In the first quarter of 2012, the Rail Group reported revenues of $467.1 million and an operating profit of $40.1 million. This compares to revenues of $219.8 million and an operating profit of $9.3 million in the first quarter of 2011. The Rail Group shipped approximately 5,010 railcars and received orders for approximately 3,255 railcars with a value of $393.2 million during the first quarter. As a result, the value of the Rail Group backlog remained stable during the quarter at $2.6 billion, representing approximately 27,245 railcars as of March 31, 2012, compared to a backlog of approximately $2.6 billion as of December 31, 2011, representing approximately 29,000 railcars.
During the first quarter of 2012, the Railcar Leasing and Management Services Group reported leasing and management revenues of $127.4 million compared to $119.8 million in the first quarter of 2011 due to continued growth in the lease fleet, higher rental rates, and improved utilization. In addition, the Railcar Leasing business recognized revenue of $14.9 million in sales of railcars from the lease fleet during the first quarter. Operating profit for this group was $66.5 million for the first quarter of 2012 compared to operating profit of $54.7 million during the first quarter of 2011. Included in the operating results for the first quarter of 2012 were $6.6 million of profits from railcar sales. For the same period last year, the operating results included $1.1 million of profits from railcar sales. The increase in operating profit for the segment was due to increased railcar sales from the lease fleet, additions to the lease fleet, improved utilization, and higher rental rates.
The Inland Barge Group reported revenues of $169.4 million and an operating profit of $30.0 million in the first quarter of 2012 which included a $3.4 million net gain from the sale of 15 of the 17 barges in the barge lease fleet. This compares to revenues of $137.9 million and an operating profit of $21.7 million in the first quarter of 2011. During the first quarter of 2012, the Inland Barge Group received orders of approximately $187 million, and as of March 31, 2012 had a backlog of approximately $512 million compared to a backlog of approximately $495 million as of December 31, 2011.

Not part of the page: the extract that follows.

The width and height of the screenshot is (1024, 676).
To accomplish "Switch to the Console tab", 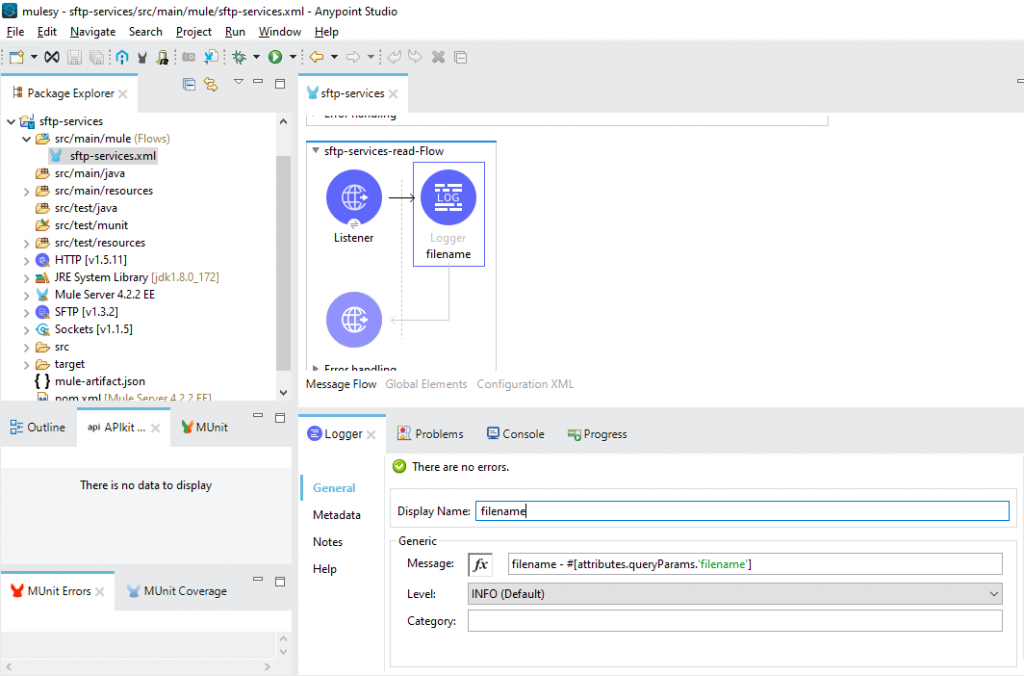I will click(x=515, y=434).
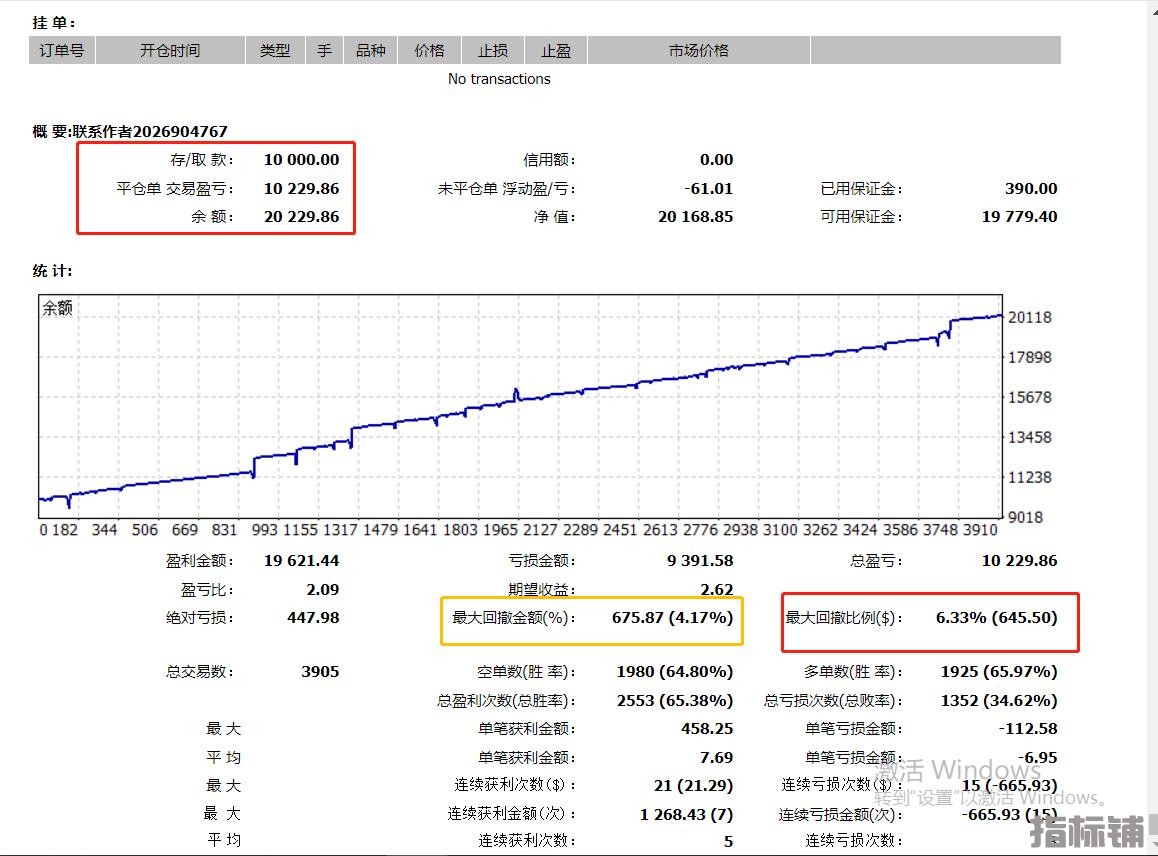The width and height of the screenshot is (1158, 856).
Task: Click the 品种 column header
Action: [370, 50]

The Energy Equipment Group reported revenues of $125.0 million in the first quarter of 2012 compared to revenues of $118.7 million in the same quarter of 2011. Revenues increased compared to the same period in 2011 as a result of higher demand for tank containers, tank heads, and utility structures offsetting lower structural wind tower shipments. The group incurred an operating loss of $3.8 million in the first quarter of 2012 compared to an operating profit of $10.5 million in the first quarter of 2011. The decrease in operating profit for the three month period ended March 31, 2012 was due to a number of issues related to the structural wind tower business, including product mix, lower shipments, and competitive pricing on structural wind towers. The backlog for structural wind towers as of March 31, 2012 was approximately $885 million compared to approximately $934 million as of December 31, 2011. Approximately $413 million of this backlog is subject to litigation with a structural wind tower customer for the customer’s breach of a long-term supply contract for the manufacture of towers.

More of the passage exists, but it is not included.